Over Thinking?
Most of the blogs so far have centered on understanding orchestral music by listening for a kind of musical narrative. By extension, this means that there has to be an element of intellectualization (hence the image of Rodin’s The Thinker.) But isn’t art supposed to be a sensory experience, I hear you ask? Sure it is. However, the more you know about something, the broader your contextual framework, the deeper your emotional experience, and the greater your enjoyment. Below is a prime example.
Towards the end of World War II, the great Russian composer Dmitri Shostakovich was commissioned by the Stalinist government to write a grand symphony. The piece was intended to celebrate the victory of the Russian army over the Nazis on the Eastern Front. This was going to be Shostakovich’s Ninth Symphony, and in classical music a Ninth Symphony is particularly auspicious, with a tradition dating back to Beethoven’s glorious Ode to Joy. So the hopes of all were very high. Shostakovich himself wrote that the symphony was going to be a large-scale composition for orchestra, chorus, and soloists, ‘about the greatness of the Russian people.’
The first time I ever heard this symphony, the Vienna Philharmonic was visiting Sydney and I paid $250 (!) to attend the concert, conducted by the eminent Russian maestro, Valery Gergiev. I was colossally disappointed. Rather than a huge dramatic 20th century symphony, it turns out that the piece is composed for a comparatively small orchestra, and that the music is innocuous to the point of being slightly banal; nothing grand about it at all! At intermission, I overheard an equally discontented audience member remark, ‘It would be nice if the piece had actually said something.’ My thoughts exactly.

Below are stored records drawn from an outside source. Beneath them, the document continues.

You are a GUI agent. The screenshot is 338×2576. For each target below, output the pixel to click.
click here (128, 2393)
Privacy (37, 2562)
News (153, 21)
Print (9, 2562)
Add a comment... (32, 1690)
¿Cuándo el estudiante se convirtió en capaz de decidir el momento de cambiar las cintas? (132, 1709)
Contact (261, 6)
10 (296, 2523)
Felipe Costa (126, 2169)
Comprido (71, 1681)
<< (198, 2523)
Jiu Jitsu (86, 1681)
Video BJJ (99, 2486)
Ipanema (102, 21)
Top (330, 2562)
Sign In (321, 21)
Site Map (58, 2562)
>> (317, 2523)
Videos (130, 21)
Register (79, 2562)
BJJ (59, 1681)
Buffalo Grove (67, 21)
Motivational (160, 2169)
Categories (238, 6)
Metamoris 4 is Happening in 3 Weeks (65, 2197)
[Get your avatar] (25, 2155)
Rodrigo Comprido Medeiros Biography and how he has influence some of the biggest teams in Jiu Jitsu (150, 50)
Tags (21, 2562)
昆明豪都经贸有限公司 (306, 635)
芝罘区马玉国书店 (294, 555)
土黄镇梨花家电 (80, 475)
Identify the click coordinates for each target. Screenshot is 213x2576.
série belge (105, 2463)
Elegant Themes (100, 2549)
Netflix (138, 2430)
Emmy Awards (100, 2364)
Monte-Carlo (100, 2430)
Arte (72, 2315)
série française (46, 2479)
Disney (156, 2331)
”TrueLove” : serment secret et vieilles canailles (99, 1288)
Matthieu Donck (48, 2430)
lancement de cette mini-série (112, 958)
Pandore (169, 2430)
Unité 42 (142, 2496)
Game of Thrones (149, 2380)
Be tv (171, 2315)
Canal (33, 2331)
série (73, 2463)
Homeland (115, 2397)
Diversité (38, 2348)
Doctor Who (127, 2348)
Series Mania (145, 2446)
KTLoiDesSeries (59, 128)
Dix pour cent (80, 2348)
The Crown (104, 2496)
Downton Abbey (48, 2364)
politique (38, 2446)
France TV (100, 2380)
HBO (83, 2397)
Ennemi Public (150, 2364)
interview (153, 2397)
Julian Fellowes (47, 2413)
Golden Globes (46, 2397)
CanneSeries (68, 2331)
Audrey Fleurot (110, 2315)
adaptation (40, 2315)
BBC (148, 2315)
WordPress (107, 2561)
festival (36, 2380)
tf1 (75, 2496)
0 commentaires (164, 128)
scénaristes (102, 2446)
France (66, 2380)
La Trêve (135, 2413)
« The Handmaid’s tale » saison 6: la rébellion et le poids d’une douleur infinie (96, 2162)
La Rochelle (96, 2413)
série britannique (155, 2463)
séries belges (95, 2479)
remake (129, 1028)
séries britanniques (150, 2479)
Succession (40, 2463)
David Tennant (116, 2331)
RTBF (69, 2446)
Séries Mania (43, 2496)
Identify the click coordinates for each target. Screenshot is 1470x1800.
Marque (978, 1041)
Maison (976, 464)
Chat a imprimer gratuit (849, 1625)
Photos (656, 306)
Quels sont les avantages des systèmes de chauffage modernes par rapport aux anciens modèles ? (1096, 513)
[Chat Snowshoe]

A couple of years later I started to study the piece to conduct it myself. Whenever I sit down to learn a new work, I begin by doing some research (when was it composed, why was it composed, what was its significance to the composer, what did other musicians at the time think of it, how has history assessed it since, etc.) So, I discovered that after Shostakovich had made all these lofty and ambitious declarations, he just couldn’t go through with it. ‘Nothing will change’ he said. Defeating the Nazis would not put an end to his own people’s suffering; they still had to survive in constant fear of the vicious and malevolent Stalinist regime. People were still going to disappear in the middle of the night, never to return. So how could Shostakovich write a bombastic glorification of this same government? He couldn’t. So, he wrote an ‘anti-Ninth’; a piece so deliberately trite and vapid that it says nothing at all. (The exception is the fourth movement, where a piteous lone bassoon sings a lament, like a wordless requiem, in the face of rancorous barking brass. But this quickly slips into a derisive and sardonic march.) The point is, it aggrandizes no-one.
The authorities were as disappointed as I was that first time. It was not remotely the self-congratulatory bit of pomp they had been expecting. And after a year or so they banned the piece from performance. They were slow to realize it, but it was a huge slap in the face.
Whenever I hear the piece now (and I love it!) I feel a great, satisfying sense of ‘Fuck You!’ from Shostakovich to his oppressors. I feel vindicated and empowered. I revel in art’s power to speak when the message is forbidden. And I only feel this way because I came to understand, from an intellectual perspective, what was going on in this music.